Output the line that contains "Where should I" together with each line after it, through the final line of the listing below, word for word; omit pictures.

• • • •

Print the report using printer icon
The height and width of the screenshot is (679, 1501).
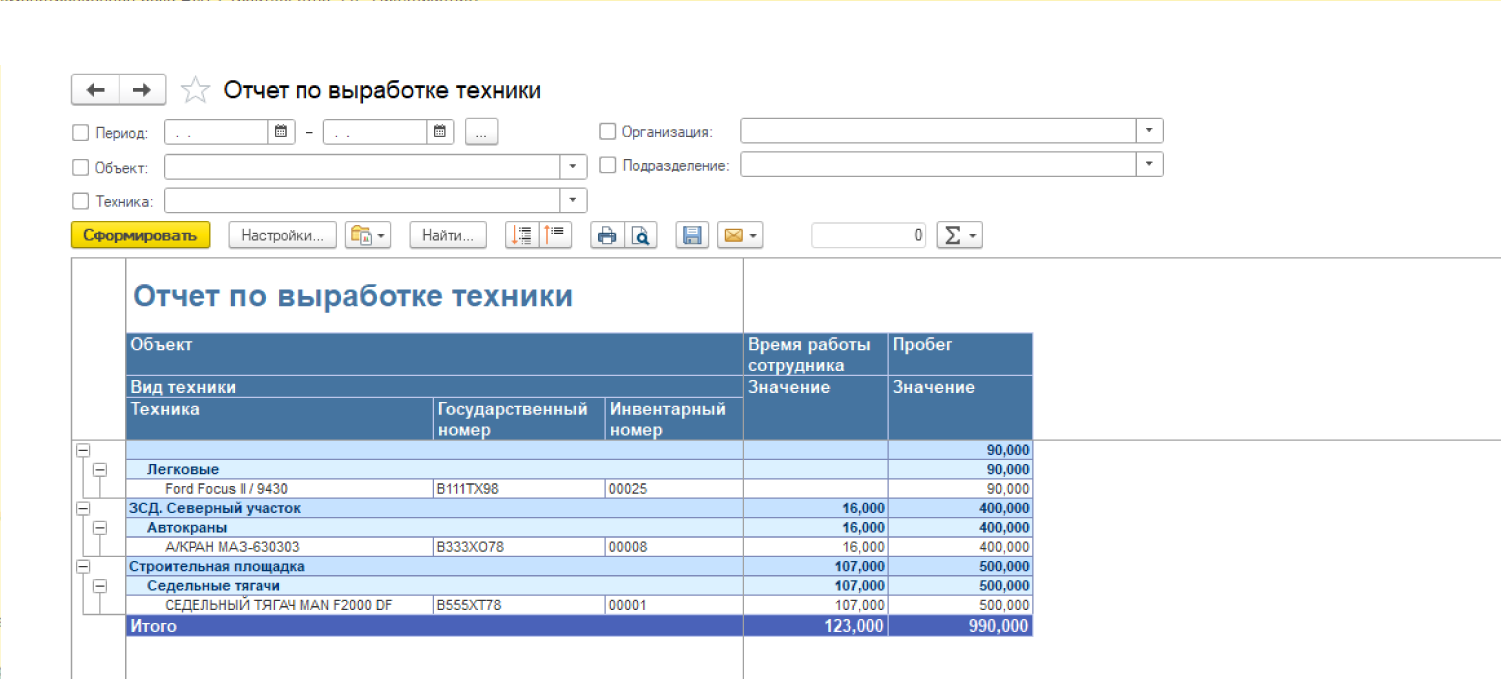point(606,235)
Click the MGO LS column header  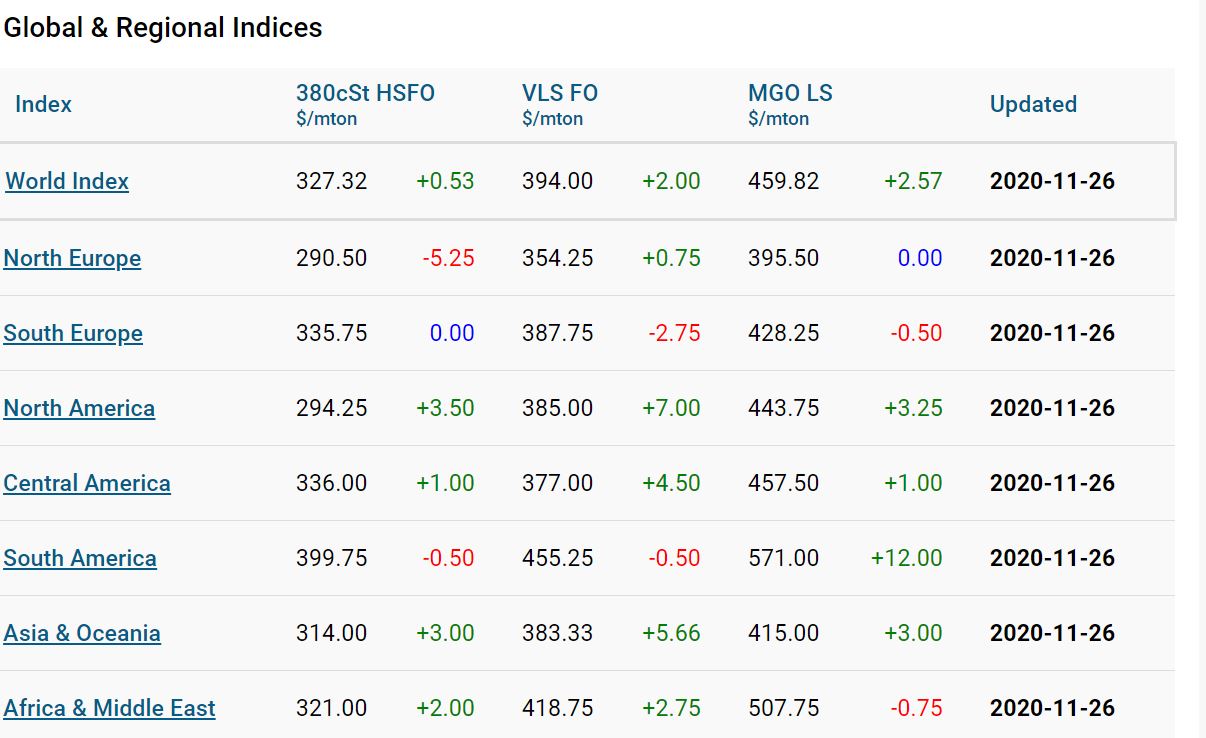click(790, 94)
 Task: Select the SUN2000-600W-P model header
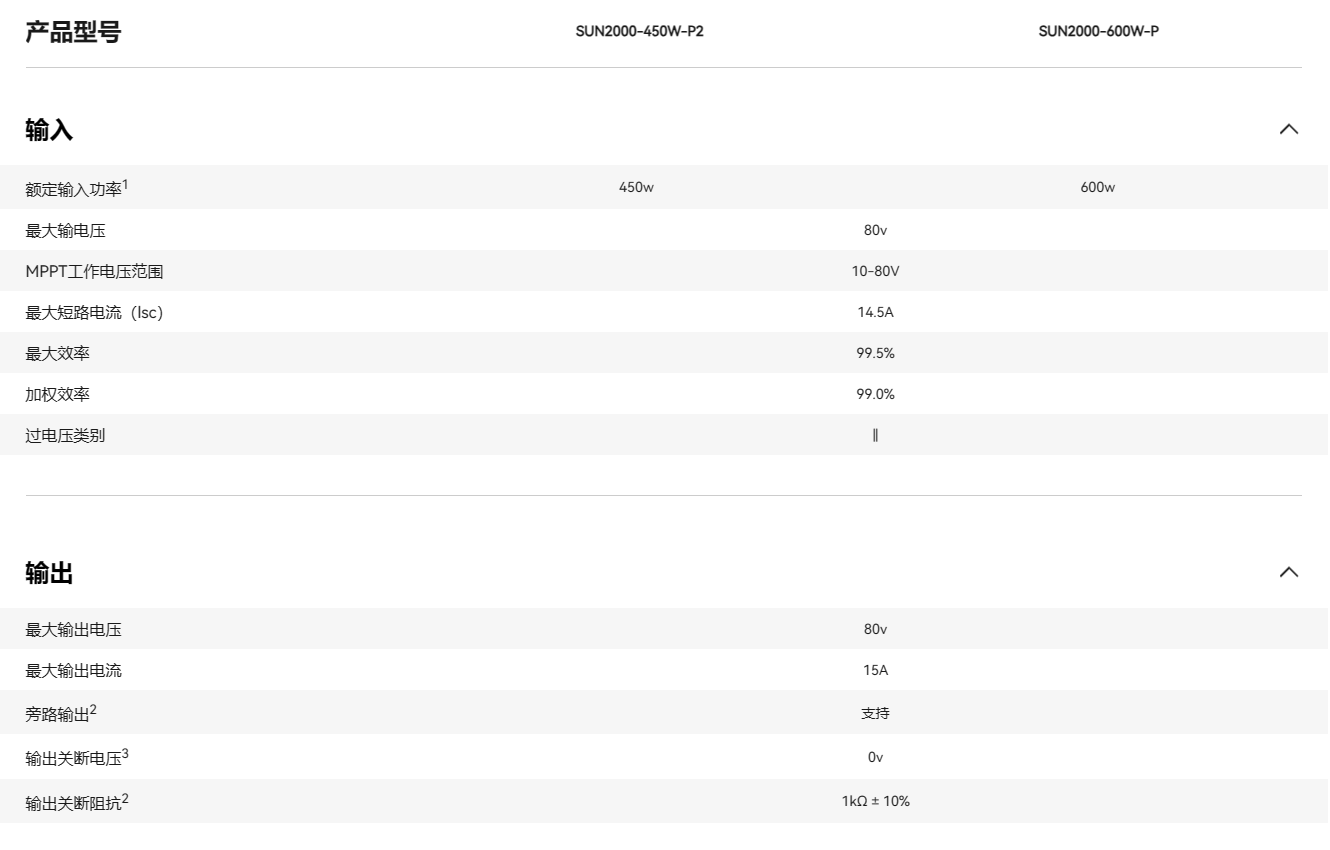coord(1098,31)
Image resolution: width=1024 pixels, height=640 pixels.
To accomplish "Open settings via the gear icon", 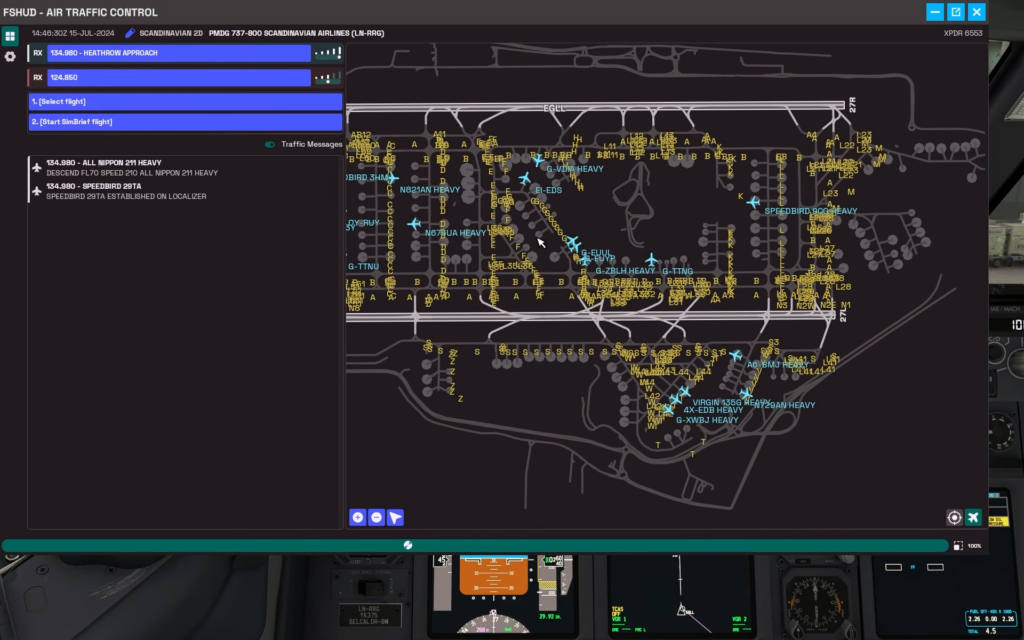I will coord(10,56).
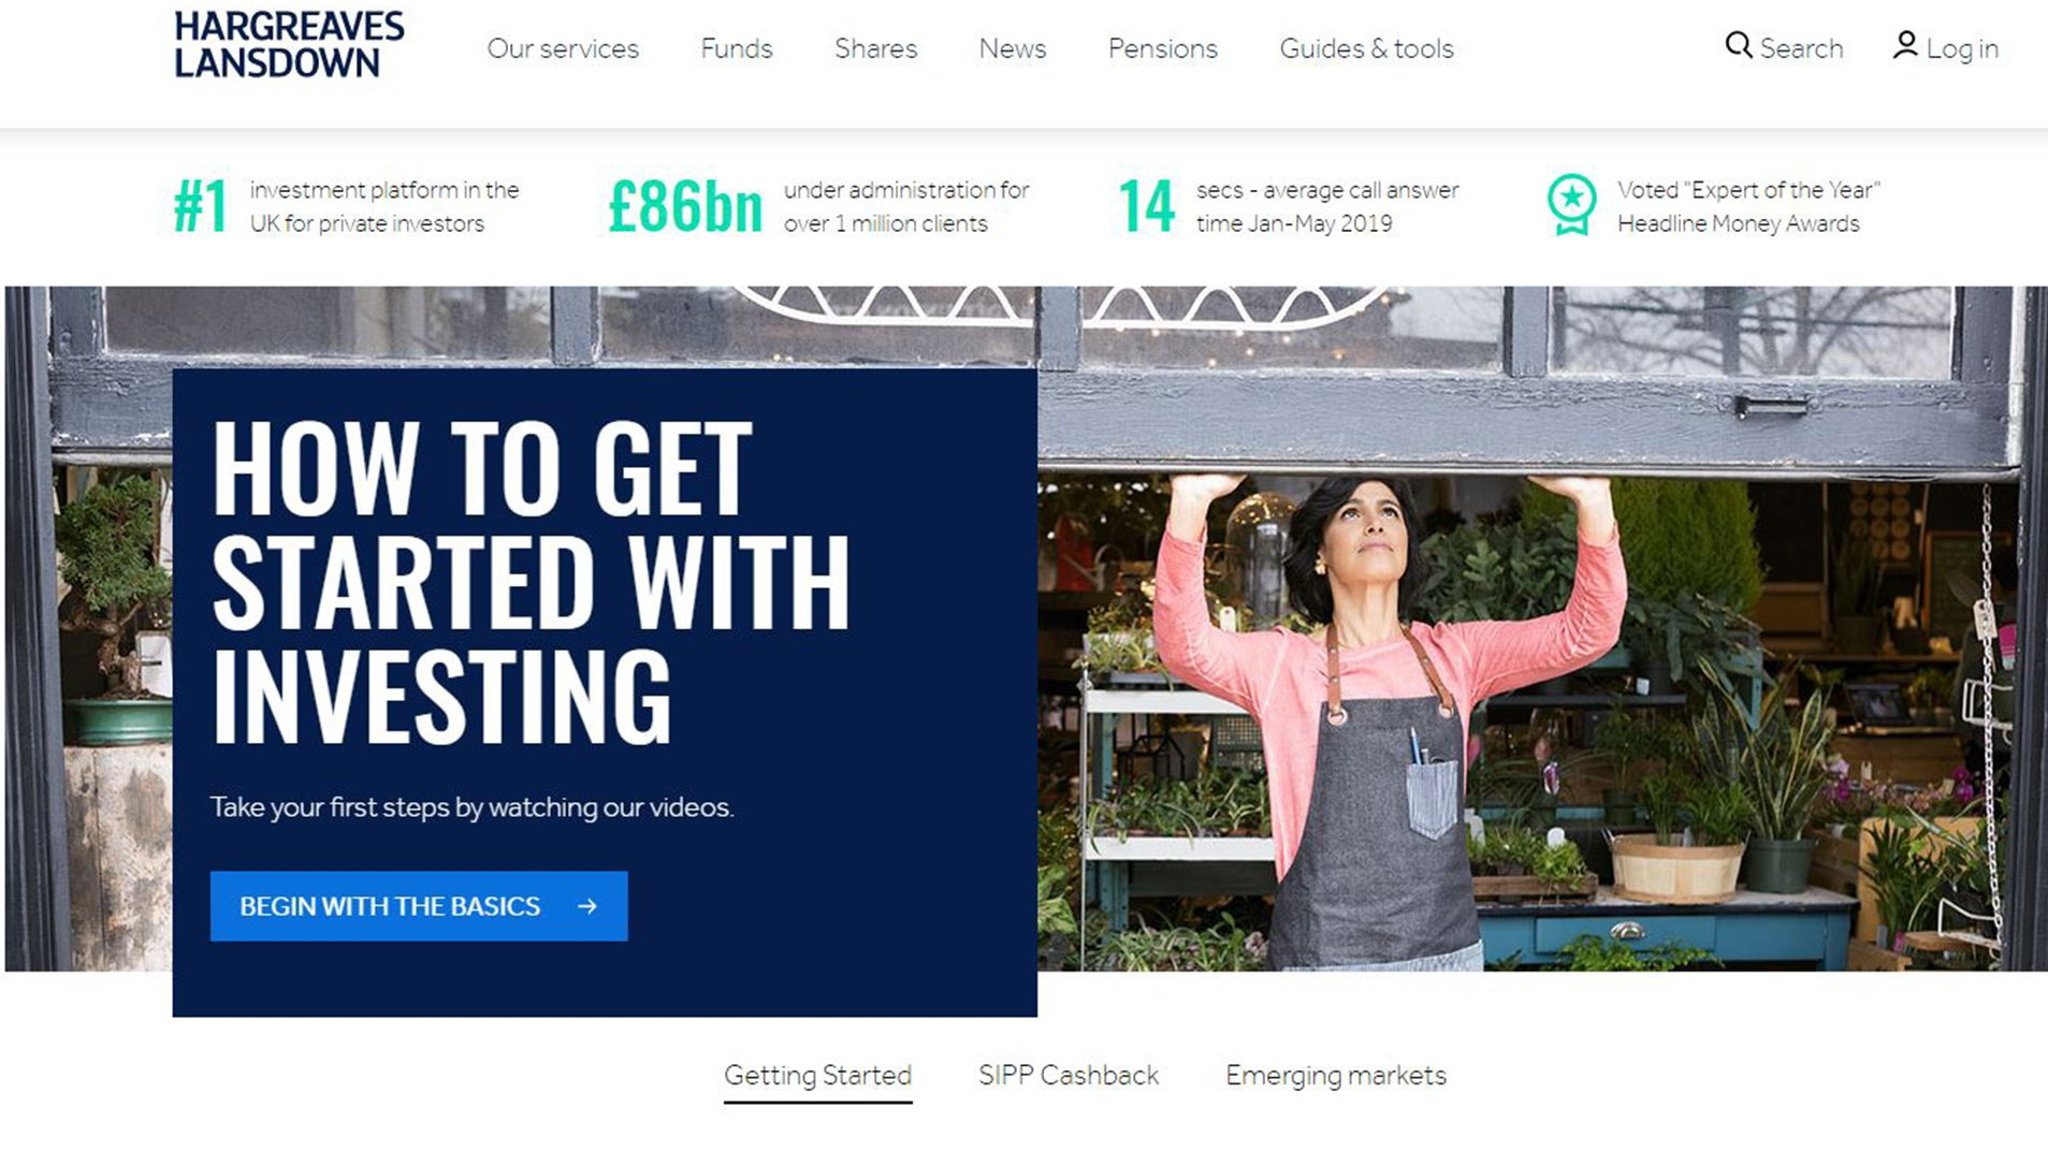Select the Getting Started tab
The width and height of the screenshot is (2048, 1152).
click(x=817, y=1076)
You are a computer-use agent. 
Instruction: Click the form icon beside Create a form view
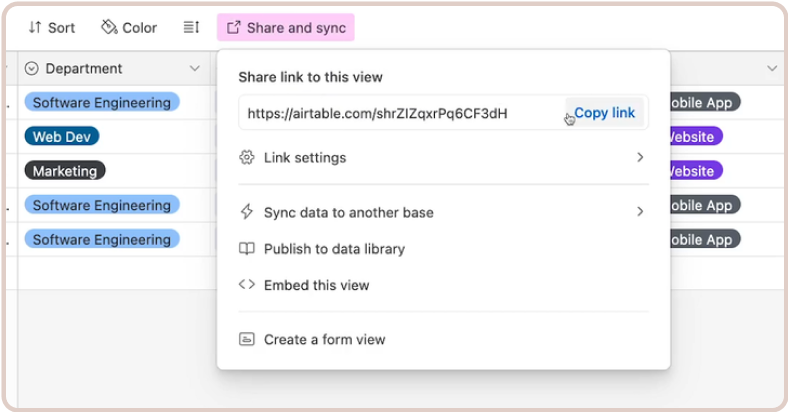pos(246,340)
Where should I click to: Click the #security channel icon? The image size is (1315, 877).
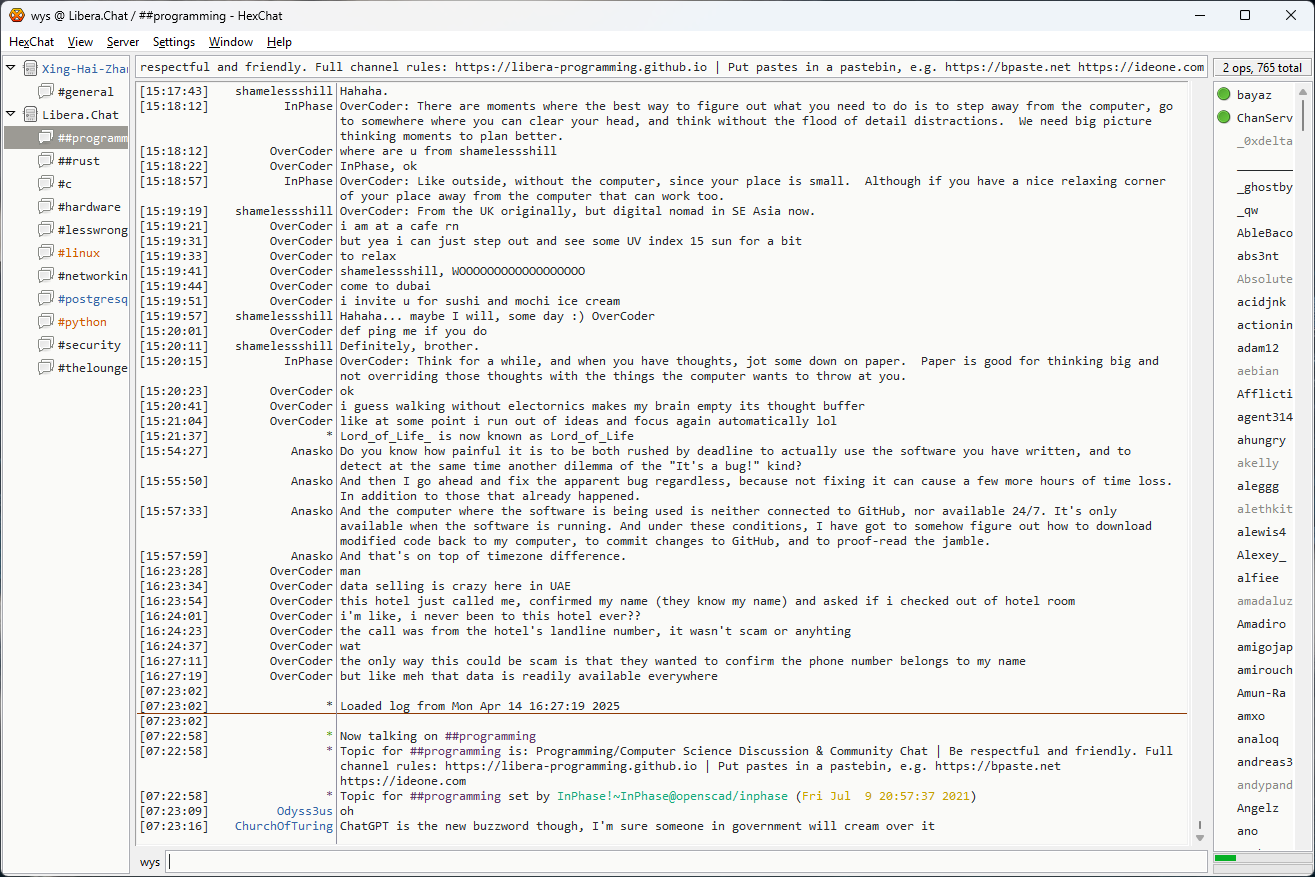click(46, 345)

• • • •

» Written response
Where should I click to: Click the #security channel icon? The image size is (1315, 877).
click(46, 345)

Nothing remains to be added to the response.